# MK2 Golf 1.8T SWAP with TTRS Turbo !!



## Apsik (Nov 12, 2005)

A good friend of mine ask me for SWAP ideas into his 100% original '91 MK2 Golf Fire&Ice
I have chosen the 2,5l TFSI CEPA engine from Audi TTRS but when I was picking it up I noticed a crack on the block (crash was to bad I guess) and I finished with the turbo only 
Somewhere in my warehouse I had 1.8T AGU (low millage and wide port head) with harness & sensors and I decided to combine that 5cyl charger with 1.8T engine.

I already did some work to the engine:
- 1.8 20V N/A cams
- new timing belt
- thermal spacer between head & intake manifold
- hybrid oil pan
- 630cc injectors
- VR6 MAF
and some other small bits7pieces.

Engine pictures:

































Turbo picture:









It is not gonna be hard to fit that charger on 1.8T. I have some welding experts in my neighborhood. And I (my company) just released a K04 TSI mount set for 1.8T:








As far as I compared 4 & 5 cyl. chargers my set should be enough to bolt it on the 1.8T
Of course I have to use 4" V-Band for the D-pipe 

I have the clutch already:

















I know the narrow band ME3.8 ECU is not the best choice but it is enough to run the engine and safe 350hp tune.

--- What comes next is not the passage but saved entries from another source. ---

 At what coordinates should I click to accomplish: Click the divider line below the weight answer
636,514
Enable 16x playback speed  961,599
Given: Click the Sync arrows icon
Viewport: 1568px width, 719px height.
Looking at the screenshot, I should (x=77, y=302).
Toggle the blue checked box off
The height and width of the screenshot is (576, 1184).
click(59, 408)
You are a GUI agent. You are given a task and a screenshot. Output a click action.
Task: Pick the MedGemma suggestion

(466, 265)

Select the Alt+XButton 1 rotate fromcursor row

Final 2014 setup contains forged rods, new ACL bearings and ME7.5 engine management (wideband), RS4 MAF and as many safe HP as the charger is capable of.


----------



## elRey (May 15, 2001)

Subscribed!


----------



## Bergman (May 5, 2013)

OHHH Username masz poprostu nie do podjebania ...


----------



## rstolz (Jun 16, 2009)

mmmmm, that looks fun!

why not skip the ME7.xx and just go standalone in the long run? 

opcorn:


----------



## Apsik (Nov 12, 2005)

*Odp: MK2 Golf 1.8T SWAP with TTRS Turbo !!*

Tuning ME7 is not an issue and it is half the price here. And I prefer OEM EFI on middle power setup.
For drag racing I would definitely go SA but that's street racer.


----------



## 35i 2000 (Jan 27, 2005)

this looks like an awesome combination

intersted to see how it will all come together, i'm actually a big fan of ME7 :thumbup: more then enough to smoke tires in all gears

what are the details on the clutch/pp/flywheel you have posted?


----------



## chemilove89 (Feb 23, 2011)

:thumbup:


----------



## not SoQuick (Jan 8, 2004)

Have to watch this one for sure


----------



## Apsik (Nov 12, 2005)

OK guys here are some pictures from last 3 weeks:

...on the engine 









Exhaust:

















Brakes:














It is software tuning time


----------